SET OF TASKS
(a) According to the FEA notes, what are axisymmetric elements used to analyze?
(b) Continue the FEA notes from the point where they stop.

TEXT PASSAGE
-- begin --

FEA

Question 1

what is a Iso parametric element:

Answer 1

Iso parametric element: element that can use the same shape functions to describe the interpolation of displacement in the element and to transform from one co-ordinate system to the other. Same shape functions do multiple things in the element
- Simplifying integration
- Allows for analysis of elements with complex shapes

Question 2

what is a Axisymmetric element:

Answer 2

Elements in the form of a 2D element, used to analyse three dimensional axisymmetric solids subjected to axisymmetric loading.

Question 3

Difference between lagrangian and serendipity two dimensional quadrilateral finite elements

Answer 3

• Lagrangian Elements: These elements typically include nodes at each corner and possibly along each edge, plus potentially additional nodes at the element center depending on the order (linear, quadratic, cubic, etc.). They are usually rectangular or square in shape.
  * Computational cost:
  § More degrees of freedom due to complete polynomial basis.
  § Higher computational cost in processing time and memory.
  * Instabilities
  § Prone to numerical instabilities in stiff problems and fine meshes.
  § Susceptible to ill-conditioned system matrices.
  § Higher risk of volumetric locking in simulations of incompressible materials.
  • Serendipity Elements: These elements usually have nodes at the corners and on the edges, but they do not typically include internal nodes even in higher-order formulations. They can be formed into more complex shapes, such as rectangles that are not necessarily square.
    
    • Computational cost:
      § Fewer degrees of freedom by omitting internal higher-order terms.
      § Better computational efficiency, especially in large systems.
      § More commonly used, just use more of them
      § P method-> increasing order of elements (not commonly used)
      § H method -> increasing number of elements
    • Instabilities
      § Generally exhibit fewer stability issues.

-- end --

Rows from a screen grounding dataset:
-- begin --

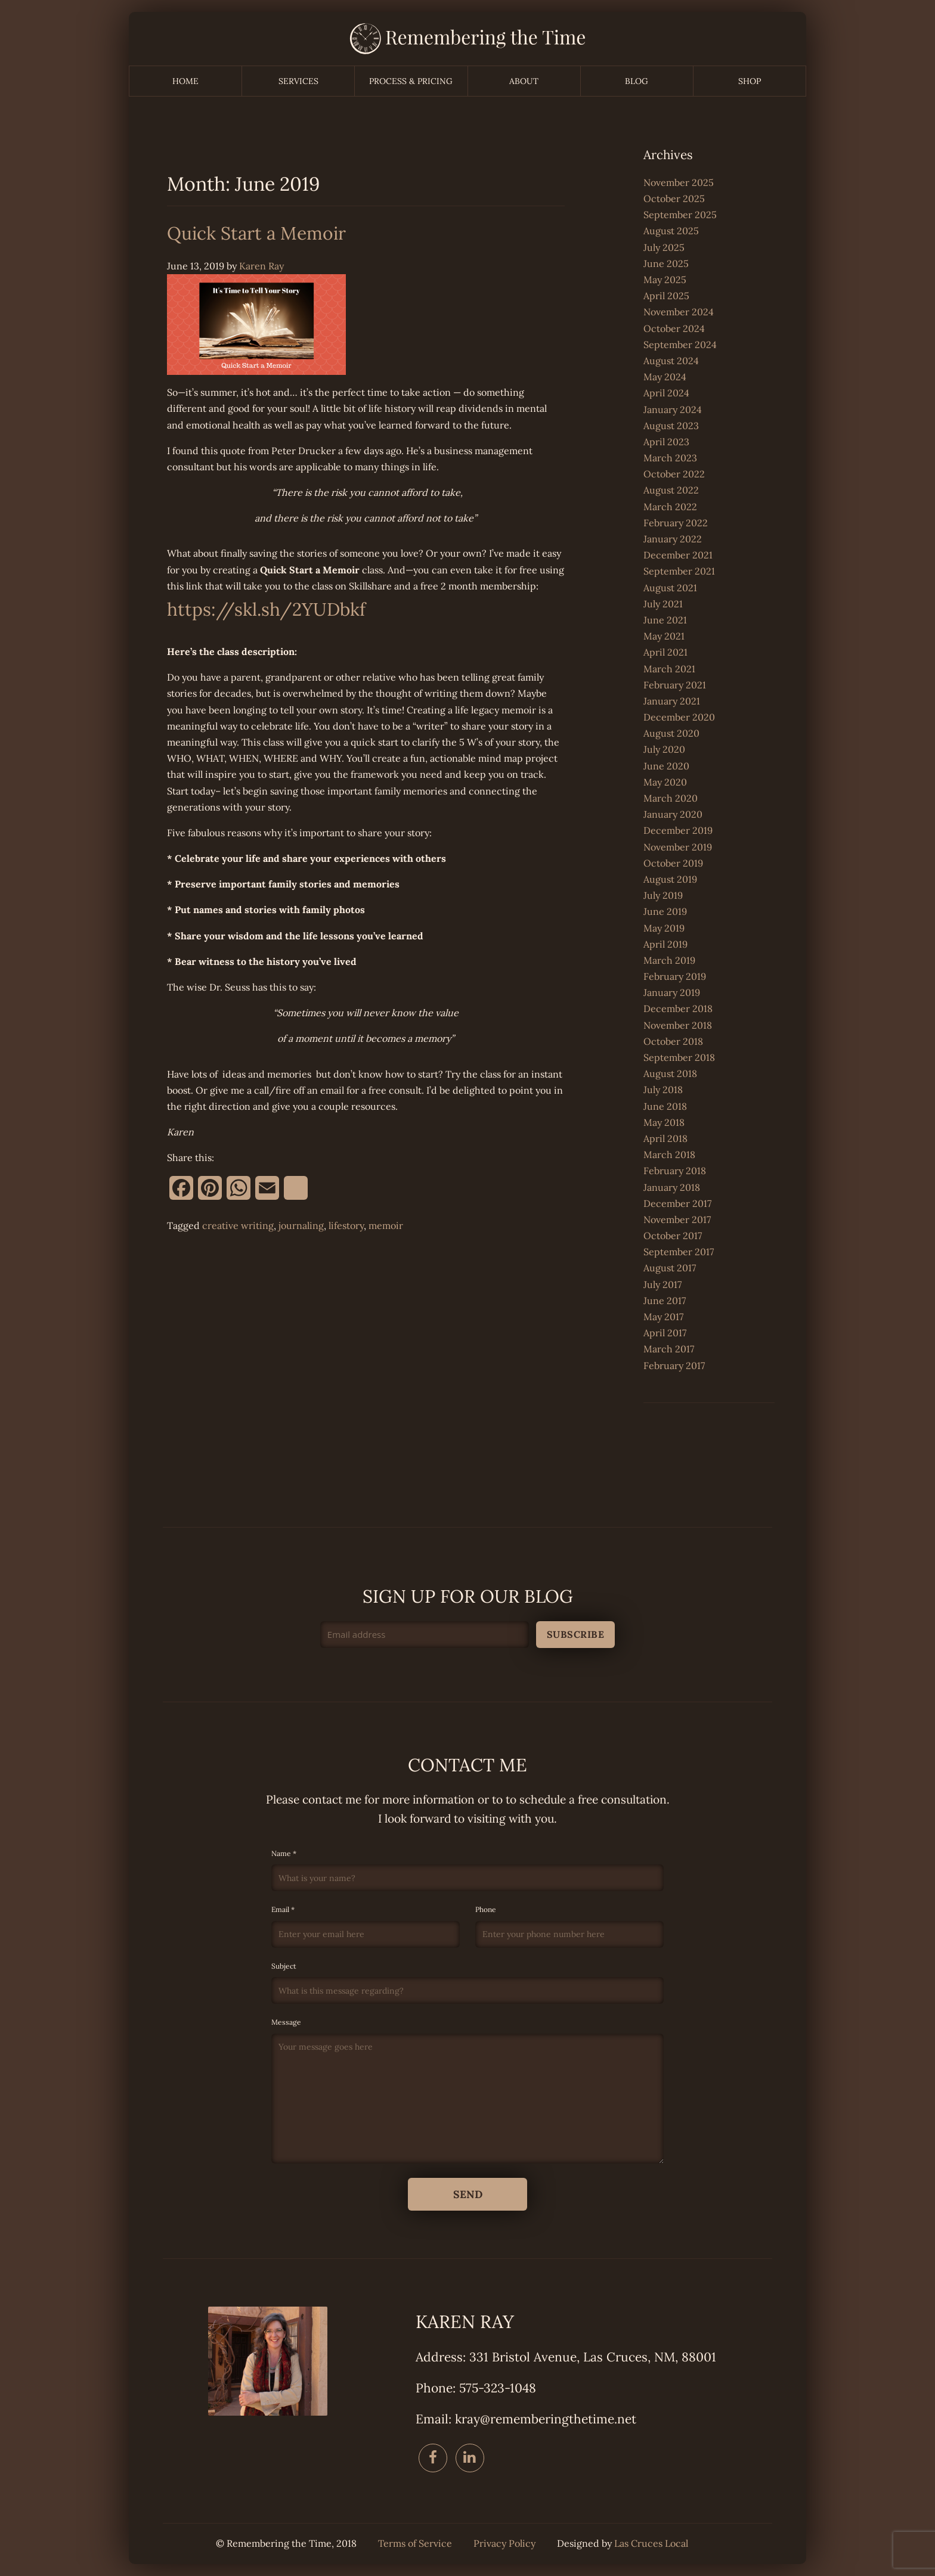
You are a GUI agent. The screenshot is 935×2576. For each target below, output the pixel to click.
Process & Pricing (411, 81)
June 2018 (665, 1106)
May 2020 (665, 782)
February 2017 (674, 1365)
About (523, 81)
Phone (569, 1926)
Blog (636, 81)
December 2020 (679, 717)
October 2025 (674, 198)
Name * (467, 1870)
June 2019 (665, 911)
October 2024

-- end --

RESULTS OF THE EXERCISE
(a) Three-dimensional axisymmetric solids subjected to axisymmetric loading.

(b)
      § Reduced complexity helps avoid numerical errors like locking.

Question 4

What are the advantages of using a natural coordinate system in the formulation of finite elements?

Answer 4

Vary between -1 and 1
Integrations and calculations all between these values
The same calculation can be applied to any element regardless of the co-ordinate or dimension
Doesn’t matter shape or location (dimensionless)

Question 5

Shape function for k node in a four node quadrilateral

Answer 5

Sk = 1 at node k
0 at all other nodes
All shape functions add to one
Linear transition?

Question 6

Shape function for corner node and mid-side node of an eight-node quadrilateral element

Answer 6

Value of one at own node
Value of zero at all other nodes
Quadrilateral curve joining

Question 7

Types of nonlinearity

Answer 7

• Geometrical
  ○ Non linearity due to large displacements, large rotations and small strains
  § Example: The bending of a long, slender fishing rod. The rod can bend significantly and rotate without the material itself undergoing significant deformation (small strain).

    ○ Non linearity due to large displacements, large rotations and large strains
        § Example: Rubber Seal Compression: As a rubber seal compresses, it experiences significant deformation, including large displacements and strains.

  • Material
    ○ Material non linearity
    § Example: The plastic deformation of a steel beam under a heavy load. Once the yield strength is exceeded, the steel beam will not return to its original shape.
  • Contact
    ○ Non linearity due to contact
    Example: The impact between a ball and a rigid wall. The area of contact, pressures, and resulting forces change dynamically during the impact.

Question 8

Types of analysis

Answer 8

• Plane strain: long structures with uniform cross sectional details. Assumes that strains in the direction perpendicular to the plane are zero (2D)
  
  • Plane stress: Thin structures where the stress in the thickness direction is negligible. Assumes stress out of plane are zero (2D)
  • Axisymmetric: Rotationally symmetric around axis, where loading is also symmetric (2D)
  • Solid: Thick components where stresses and strains must be analysed in 3D
  • Shell: Thin curved surfaces where the thickness is small compared to other dimensions (3D behaviour with 2D representation)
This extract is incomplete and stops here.